> EXERCISE INSTRUCTIONS: Which lines below contain "forçat"? Pull them out.

____ DATA TO USE

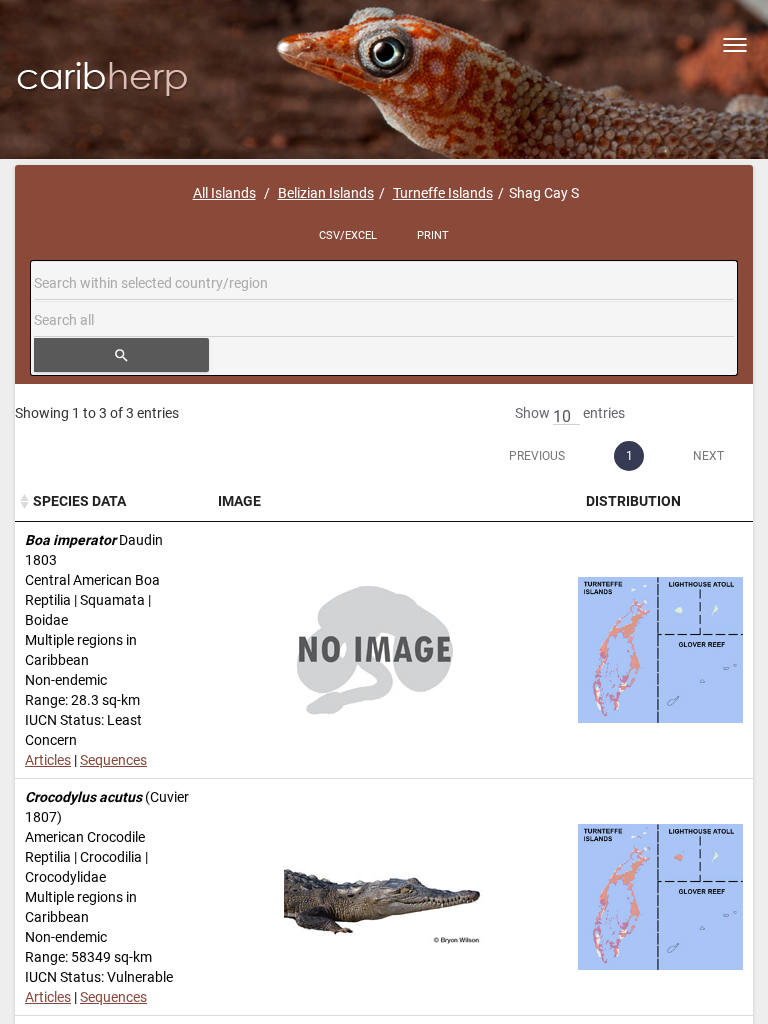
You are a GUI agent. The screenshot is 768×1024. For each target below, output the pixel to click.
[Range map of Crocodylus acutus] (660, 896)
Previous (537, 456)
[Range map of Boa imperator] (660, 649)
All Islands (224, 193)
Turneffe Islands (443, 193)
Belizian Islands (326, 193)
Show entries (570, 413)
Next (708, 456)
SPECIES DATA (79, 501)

________
____ DATA TO USE

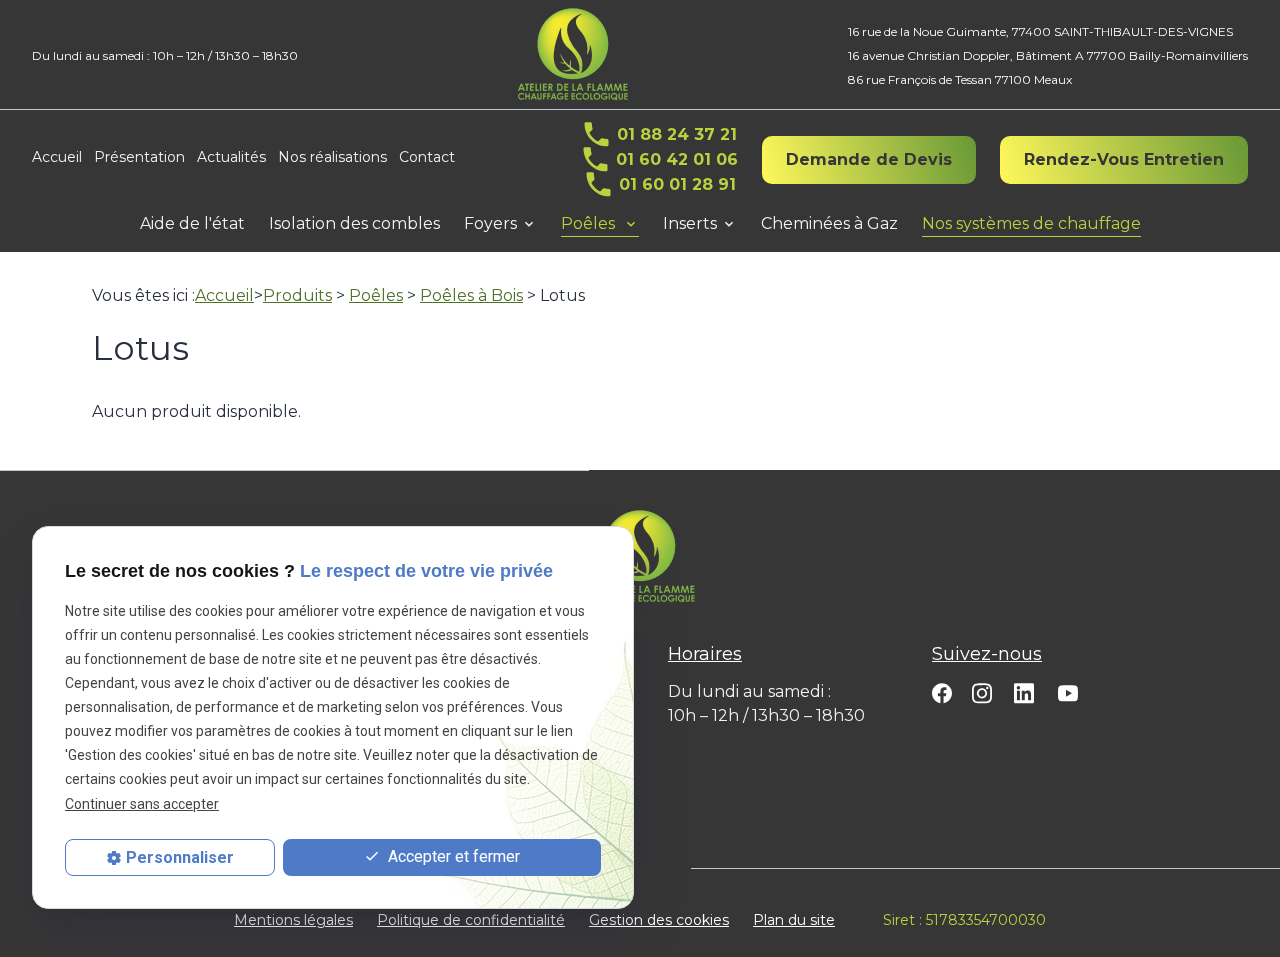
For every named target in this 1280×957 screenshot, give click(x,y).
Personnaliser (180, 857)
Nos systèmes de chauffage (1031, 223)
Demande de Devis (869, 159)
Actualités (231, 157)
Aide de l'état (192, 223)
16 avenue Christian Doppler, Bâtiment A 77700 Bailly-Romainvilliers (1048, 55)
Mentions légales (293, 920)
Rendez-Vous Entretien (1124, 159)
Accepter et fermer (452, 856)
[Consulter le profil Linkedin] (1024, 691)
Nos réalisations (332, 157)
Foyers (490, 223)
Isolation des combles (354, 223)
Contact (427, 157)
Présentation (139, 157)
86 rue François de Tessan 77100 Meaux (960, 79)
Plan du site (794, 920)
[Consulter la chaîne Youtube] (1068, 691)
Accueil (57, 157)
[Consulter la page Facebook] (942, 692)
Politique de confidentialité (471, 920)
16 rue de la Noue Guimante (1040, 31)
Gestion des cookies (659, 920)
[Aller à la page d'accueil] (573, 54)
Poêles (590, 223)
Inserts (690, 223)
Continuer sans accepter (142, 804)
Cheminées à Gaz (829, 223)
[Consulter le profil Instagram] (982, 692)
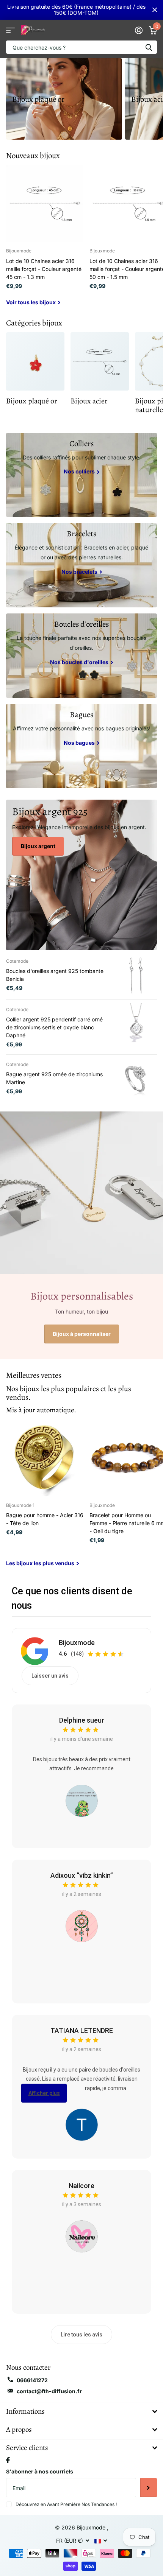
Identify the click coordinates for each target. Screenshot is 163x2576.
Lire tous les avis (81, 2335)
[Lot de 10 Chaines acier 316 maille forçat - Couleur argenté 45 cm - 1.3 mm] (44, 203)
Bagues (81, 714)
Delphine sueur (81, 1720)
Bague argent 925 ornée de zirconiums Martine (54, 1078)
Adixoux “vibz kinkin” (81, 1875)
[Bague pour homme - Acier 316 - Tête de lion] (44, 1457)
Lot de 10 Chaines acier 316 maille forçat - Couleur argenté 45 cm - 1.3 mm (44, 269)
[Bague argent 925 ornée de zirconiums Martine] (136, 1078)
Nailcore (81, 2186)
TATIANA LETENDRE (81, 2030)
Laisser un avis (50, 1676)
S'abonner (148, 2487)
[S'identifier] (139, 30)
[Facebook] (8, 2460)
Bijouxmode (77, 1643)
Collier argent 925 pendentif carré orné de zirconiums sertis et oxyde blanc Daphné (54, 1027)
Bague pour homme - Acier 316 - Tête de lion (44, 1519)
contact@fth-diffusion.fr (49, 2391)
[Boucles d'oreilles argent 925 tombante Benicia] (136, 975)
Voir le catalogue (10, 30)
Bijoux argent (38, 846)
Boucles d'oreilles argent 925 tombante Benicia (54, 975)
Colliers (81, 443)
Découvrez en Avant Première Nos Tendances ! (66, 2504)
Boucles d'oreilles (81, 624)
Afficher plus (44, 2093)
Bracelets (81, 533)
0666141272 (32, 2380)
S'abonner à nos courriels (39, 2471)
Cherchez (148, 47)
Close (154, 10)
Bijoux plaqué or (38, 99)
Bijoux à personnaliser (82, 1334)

________

> ANSWER FOR THE TASK:
[Lot de 10 Chaines acier 316 maille forçat - Couleur argenté 45 cm - 1.3 mm] (44, 203)
Lot de 10 Chaines acier 316 maille forçat - Couleur argenté 45 cm - 1.3 mm (44, 269)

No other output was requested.